Internet child exploitation units across Canada are getting more tips, using new technology and forging partnerships to combat online child sexual abuse imagery.
"When I started, we were doing a little more than 200 investigations a year," says RCMP S/Sgt. Scott Lambie, who's overseen the Saskatchewan Integrated Child Exploitation (ICE) Unit for nearly four years. "Now we're looking at closer to 500 so it's expanding very rapidly."
Last year, the RCMP-run National Child Exploitation Coordination Centre (NCECC) received more than 61,000 complaints — a 616 per cent increase since 2014.
To tackle the volume of cases, police work together while investigating online child sexual abuse imagery. Integrated units, like many ICE units, contain RCMP and municipal police officers allowing forces to share resources on investigations.
"The co-operation allows us to be a province-wide police unit," says Lambie, whose unit includes officers from Prince Albert, Saskatoon and Regina.

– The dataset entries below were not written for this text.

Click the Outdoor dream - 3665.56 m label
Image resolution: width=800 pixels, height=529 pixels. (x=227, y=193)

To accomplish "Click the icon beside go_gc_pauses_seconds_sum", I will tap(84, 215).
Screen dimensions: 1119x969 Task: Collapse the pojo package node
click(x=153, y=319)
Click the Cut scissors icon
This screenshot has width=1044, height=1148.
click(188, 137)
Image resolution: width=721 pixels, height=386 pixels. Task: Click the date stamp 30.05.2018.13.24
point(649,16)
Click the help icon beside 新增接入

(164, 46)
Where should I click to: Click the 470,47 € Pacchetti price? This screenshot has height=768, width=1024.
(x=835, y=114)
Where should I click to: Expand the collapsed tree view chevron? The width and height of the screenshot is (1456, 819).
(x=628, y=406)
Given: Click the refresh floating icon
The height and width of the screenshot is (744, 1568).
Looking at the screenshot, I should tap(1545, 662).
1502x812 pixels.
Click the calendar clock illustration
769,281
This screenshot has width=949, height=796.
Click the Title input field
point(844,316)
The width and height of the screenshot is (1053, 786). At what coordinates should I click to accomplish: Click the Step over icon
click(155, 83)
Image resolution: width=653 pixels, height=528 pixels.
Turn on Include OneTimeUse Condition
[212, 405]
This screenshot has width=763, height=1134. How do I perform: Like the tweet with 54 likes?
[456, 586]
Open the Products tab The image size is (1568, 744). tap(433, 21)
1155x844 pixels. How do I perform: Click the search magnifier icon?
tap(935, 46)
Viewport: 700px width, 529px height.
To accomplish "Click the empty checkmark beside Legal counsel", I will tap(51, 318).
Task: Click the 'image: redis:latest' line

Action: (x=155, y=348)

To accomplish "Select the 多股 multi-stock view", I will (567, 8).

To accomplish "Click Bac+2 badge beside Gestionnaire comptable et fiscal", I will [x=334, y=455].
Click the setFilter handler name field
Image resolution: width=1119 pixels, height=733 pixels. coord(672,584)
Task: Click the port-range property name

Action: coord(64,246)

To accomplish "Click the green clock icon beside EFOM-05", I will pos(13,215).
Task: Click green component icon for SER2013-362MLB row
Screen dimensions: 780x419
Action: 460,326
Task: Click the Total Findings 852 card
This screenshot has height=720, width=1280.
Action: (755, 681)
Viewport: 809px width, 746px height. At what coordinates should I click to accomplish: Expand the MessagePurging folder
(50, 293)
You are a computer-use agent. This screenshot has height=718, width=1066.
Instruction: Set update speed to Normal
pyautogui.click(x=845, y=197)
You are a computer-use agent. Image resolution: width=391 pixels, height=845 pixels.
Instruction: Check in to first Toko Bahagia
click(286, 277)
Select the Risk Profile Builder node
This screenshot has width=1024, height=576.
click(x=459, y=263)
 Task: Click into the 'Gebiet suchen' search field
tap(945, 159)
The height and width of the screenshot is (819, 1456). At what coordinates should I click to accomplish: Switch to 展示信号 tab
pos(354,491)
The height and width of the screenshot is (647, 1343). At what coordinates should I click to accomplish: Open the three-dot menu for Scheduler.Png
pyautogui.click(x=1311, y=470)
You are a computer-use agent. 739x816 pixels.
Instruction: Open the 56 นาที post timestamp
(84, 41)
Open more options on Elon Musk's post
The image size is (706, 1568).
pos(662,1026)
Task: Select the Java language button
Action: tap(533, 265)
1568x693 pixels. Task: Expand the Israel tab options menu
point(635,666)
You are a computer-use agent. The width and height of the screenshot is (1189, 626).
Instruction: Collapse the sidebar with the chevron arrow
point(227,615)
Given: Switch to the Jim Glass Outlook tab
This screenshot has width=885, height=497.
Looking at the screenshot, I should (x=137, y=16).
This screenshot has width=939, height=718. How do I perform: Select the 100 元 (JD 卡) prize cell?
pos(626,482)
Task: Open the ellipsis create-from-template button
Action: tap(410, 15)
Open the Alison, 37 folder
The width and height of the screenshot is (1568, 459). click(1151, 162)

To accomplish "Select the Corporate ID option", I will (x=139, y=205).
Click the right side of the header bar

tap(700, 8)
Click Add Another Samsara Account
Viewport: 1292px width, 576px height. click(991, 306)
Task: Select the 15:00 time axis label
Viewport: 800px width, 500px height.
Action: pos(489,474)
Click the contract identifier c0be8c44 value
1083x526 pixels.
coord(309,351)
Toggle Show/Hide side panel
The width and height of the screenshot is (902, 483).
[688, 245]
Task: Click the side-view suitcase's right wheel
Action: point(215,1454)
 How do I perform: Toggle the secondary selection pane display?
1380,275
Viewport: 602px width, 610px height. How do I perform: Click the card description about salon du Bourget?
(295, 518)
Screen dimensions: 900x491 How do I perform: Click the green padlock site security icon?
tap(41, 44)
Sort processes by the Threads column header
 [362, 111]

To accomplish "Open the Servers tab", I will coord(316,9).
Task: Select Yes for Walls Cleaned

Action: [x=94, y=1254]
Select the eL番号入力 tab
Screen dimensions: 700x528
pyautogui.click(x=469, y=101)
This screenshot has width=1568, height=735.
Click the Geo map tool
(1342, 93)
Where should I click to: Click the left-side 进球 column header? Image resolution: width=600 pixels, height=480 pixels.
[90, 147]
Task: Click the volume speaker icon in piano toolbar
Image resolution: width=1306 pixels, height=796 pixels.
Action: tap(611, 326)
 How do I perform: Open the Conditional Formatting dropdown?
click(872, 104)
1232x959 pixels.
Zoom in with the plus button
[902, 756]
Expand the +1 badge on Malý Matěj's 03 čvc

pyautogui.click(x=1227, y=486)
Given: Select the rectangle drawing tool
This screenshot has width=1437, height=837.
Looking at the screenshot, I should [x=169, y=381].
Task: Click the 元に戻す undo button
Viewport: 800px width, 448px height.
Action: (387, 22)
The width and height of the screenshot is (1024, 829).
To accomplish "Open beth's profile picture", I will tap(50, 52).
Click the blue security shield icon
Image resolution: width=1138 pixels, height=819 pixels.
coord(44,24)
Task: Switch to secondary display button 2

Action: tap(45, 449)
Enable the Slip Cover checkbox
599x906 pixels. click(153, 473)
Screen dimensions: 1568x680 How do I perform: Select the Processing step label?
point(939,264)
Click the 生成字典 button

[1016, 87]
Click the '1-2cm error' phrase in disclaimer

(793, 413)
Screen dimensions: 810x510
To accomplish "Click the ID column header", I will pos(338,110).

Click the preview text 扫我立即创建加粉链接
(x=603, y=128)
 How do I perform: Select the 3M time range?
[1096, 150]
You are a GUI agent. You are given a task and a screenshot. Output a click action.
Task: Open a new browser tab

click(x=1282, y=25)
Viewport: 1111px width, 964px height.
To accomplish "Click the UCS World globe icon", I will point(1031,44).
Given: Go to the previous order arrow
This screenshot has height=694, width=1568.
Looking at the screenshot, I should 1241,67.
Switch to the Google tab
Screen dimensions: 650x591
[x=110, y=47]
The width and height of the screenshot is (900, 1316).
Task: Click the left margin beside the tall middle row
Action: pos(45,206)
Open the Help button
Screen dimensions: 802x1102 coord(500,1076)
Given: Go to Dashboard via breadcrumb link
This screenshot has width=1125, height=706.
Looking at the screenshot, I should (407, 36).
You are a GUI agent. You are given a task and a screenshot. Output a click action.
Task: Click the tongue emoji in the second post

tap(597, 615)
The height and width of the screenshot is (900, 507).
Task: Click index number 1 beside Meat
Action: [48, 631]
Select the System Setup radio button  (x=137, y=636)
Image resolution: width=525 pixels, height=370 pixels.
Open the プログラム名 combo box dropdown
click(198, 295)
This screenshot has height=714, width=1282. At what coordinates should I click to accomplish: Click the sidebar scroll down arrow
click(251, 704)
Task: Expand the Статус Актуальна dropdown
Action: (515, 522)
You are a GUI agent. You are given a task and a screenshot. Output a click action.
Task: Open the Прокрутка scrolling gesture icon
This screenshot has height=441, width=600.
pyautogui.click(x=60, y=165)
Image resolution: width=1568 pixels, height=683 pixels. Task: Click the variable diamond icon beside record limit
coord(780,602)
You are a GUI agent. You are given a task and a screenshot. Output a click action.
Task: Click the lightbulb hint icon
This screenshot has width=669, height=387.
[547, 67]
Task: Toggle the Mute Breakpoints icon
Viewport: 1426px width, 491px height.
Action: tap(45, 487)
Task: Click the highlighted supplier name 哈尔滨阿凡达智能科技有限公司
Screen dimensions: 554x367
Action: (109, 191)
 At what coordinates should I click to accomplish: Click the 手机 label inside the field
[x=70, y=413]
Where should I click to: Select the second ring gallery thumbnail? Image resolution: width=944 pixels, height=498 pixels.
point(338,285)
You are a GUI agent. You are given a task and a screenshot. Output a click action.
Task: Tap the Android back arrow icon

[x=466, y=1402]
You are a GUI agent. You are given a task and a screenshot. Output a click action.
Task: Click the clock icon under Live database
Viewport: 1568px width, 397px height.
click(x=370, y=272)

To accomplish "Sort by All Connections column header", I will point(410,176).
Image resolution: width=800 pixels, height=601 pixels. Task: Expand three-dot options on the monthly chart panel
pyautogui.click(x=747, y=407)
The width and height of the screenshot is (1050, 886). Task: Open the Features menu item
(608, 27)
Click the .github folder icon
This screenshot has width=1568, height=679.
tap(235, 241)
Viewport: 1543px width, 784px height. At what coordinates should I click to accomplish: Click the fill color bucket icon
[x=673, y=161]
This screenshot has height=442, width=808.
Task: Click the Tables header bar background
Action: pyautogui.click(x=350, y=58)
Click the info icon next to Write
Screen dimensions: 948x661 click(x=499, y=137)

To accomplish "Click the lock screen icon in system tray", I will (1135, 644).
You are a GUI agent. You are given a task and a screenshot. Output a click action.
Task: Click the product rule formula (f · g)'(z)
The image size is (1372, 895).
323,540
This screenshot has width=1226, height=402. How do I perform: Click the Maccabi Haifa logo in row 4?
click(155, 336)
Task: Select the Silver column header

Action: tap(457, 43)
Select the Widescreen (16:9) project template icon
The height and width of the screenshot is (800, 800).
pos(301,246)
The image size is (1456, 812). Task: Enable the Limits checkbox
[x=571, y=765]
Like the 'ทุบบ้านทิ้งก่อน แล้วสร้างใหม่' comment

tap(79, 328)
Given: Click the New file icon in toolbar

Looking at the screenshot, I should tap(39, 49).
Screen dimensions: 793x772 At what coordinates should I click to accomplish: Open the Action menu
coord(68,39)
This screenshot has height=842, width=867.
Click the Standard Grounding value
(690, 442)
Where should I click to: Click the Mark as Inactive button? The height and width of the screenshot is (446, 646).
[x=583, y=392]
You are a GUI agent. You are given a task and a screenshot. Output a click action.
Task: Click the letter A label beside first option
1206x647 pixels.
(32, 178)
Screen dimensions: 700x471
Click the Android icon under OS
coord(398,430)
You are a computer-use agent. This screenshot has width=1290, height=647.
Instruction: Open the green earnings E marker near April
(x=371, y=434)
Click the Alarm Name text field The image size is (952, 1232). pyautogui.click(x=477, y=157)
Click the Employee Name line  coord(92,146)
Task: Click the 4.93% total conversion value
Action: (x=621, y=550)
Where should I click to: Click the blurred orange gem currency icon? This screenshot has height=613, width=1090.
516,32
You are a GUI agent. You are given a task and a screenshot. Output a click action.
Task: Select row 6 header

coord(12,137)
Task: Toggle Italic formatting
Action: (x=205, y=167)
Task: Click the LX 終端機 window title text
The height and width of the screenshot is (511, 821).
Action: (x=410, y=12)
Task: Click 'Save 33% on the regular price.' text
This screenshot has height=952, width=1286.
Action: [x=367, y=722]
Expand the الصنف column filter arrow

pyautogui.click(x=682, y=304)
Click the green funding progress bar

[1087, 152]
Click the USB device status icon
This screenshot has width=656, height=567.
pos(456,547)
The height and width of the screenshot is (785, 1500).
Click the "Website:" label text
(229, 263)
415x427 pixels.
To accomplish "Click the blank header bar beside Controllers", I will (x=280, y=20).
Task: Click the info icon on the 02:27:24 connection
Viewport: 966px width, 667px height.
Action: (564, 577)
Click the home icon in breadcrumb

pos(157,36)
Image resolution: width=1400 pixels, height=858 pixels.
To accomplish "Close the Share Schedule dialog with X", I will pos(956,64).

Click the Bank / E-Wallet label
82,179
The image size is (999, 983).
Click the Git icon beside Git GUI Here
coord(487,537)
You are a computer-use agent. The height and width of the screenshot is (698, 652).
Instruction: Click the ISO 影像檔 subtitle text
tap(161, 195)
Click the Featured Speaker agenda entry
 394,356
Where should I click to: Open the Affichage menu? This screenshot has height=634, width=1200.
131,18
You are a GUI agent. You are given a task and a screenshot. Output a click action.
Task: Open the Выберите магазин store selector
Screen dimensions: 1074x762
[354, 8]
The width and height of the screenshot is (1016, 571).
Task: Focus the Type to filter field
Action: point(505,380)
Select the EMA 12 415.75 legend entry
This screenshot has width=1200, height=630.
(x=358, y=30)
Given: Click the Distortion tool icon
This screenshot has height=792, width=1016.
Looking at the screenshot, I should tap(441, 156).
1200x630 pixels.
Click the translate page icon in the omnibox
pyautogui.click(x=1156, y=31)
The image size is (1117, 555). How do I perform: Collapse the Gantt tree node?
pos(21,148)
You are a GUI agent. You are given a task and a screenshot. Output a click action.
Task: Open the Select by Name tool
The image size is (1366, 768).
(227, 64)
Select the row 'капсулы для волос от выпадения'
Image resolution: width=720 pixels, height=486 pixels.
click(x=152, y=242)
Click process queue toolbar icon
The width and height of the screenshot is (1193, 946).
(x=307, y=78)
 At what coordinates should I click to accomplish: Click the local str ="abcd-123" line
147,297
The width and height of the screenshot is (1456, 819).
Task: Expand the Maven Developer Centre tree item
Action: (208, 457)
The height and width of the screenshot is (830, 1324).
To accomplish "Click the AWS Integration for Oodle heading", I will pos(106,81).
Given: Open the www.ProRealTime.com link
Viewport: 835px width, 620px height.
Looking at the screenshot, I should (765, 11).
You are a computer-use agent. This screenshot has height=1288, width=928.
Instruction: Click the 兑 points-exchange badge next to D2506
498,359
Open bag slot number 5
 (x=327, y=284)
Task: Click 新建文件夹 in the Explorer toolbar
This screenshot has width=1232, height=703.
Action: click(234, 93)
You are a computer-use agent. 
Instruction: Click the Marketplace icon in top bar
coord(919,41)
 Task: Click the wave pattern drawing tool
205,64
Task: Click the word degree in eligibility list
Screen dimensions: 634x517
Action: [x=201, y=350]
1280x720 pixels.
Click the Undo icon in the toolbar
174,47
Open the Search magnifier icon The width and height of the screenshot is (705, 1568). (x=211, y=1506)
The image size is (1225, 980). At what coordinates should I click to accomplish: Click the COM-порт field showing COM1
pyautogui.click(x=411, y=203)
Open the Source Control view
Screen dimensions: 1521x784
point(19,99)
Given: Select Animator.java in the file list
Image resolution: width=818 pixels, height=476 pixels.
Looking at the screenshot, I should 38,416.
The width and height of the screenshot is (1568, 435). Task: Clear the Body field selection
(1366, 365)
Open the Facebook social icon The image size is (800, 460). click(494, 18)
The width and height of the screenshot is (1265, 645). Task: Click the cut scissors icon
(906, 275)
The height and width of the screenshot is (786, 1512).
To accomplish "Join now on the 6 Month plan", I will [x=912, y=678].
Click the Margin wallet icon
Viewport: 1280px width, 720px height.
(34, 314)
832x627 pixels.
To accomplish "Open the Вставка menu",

In British Columbia, the ICE unit created a provincial strategy to provide local RCMP detachments with training and guidance on online child exploitation cases. The approach helps B.C. ICE with its large case load.
"We're trying to be proactive with our members so when they get these files they have the training and knowledge to investigate," says Sgt. Natalie Davis, an investigator with the B.C. ICE unit.
Sharing resources is especially helpful when conducting searches.
"We're looking for something as small as a memory stick and it's important to have enough people to do a search, and gather and maintain evidence properly," says Sgt. Chad Norman with the Newfoundland and Labrador ICE unit, which includes officers from the Royal Newfoundland Constabulary.
If officers find a device suspected to contain child sexual abuse imagery, forensic technologists collect data and use software to scan the content. The program categorizes images to limit the time officers are exposed to the explicit materials.
Using specialized technology doesn't mean investigators abandon traditional police work.
"You have to be a good interviewer, you have to be a good statement taker, you have to be a good search warrant writer and be able to follow the evidence," says Lambie. "We use technology to help us."
Tips to ICE units often come from the NCECC, which gets some information from the U.S. National Centre for Missing and Exploited Children. American websites are required to submit suspected illegal material to the centre.
While many investigations start as tips, ICE units conduct proactive enforcement posing as young people or like-minded predators on chat rooms, social media and many other online services.
"If they know there's children on it, they will exploit the website to lure children or commit other offences," says Davis.
The undercover operations are effective, but the work is demanding. Officers must bring the work home and be ready to respond as their online persona any time.
"It requires the investigator to be flexible and they have to be well trained," says Norman.
Throughout the operation, officers follow investigative protocol, avoid inducing an individual to commit an offence and keep their supervisor up to date.
"Almost all the files we get through this work are urgent and we need to deal with them right away," says Davis.
Due to the vast number of cases, police prioritize incidents where children face imminent danger. If they arise, police act fast.
When officers learned two Canadian children faced immediate danger, it was all hands on deck. A few days after the tip came in, the Saskatchewan and Alberta ICE units rescued two children and arrested two people in cities 1,000 kilometres apart.
"We identified offenders and got the kids to safety in under a week," says Lambie. "It was incredible."